Exercise prompt:
Below are entries; count each line that holds the word "Enable" and report the number without any other words.

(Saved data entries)
=== Begin Enclosure ===

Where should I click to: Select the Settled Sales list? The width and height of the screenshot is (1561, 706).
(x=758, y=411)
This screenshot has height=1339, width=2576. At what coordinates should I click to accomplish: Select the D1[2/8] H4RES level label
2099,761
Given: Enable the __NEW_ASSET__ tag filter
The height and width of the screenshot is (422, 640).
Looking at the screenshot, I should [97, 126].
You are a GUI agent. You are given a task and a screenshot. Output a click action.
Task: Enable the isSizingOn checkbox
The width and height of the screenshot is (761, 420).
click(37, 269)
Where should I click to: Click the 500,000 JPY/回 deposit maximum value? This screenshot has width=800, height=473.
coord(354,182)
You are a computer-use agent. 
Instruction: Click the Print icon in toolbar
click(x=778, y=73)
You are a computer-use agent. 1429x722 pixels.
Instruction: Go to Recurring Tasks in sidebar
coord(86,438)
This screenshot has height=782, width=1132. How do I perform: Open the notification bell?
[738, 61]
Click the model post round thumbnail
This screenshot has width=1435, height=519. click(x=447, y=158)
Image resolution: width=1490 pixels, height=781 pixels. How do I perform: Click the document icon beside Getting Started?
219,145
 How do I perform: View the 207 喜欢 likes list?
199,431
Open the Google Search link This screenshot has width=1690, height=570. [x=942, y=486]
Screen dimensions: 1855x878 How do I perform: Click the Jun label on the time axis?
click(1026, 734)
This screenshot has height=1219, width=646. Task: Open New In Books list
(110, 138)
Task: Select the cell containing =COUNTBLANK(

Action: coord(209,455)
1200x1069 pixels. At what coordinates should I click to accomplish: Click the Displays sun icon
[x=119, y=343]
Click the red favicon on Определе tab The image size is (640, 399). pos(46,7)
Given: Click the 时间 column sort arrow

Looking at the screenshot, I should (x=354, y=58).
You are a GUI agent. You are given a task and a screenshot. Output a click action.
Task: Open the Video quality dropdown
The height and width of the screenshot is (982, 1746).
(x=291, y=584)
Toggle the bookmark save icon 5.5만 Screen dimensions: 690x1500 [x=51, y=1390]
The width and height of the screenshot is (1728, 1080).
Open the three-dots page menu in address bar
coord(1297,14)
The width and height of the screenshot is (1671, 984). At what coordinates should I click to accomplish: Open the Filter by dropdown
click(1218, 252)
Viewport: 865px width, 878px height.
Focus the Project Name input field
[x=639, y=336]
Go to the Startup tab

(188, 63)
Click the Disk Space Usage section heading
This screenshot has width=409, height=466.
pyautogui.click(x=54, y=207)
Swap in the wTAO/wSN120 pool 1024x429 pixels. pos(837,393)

=== End Enclosure ===

Answer space:
2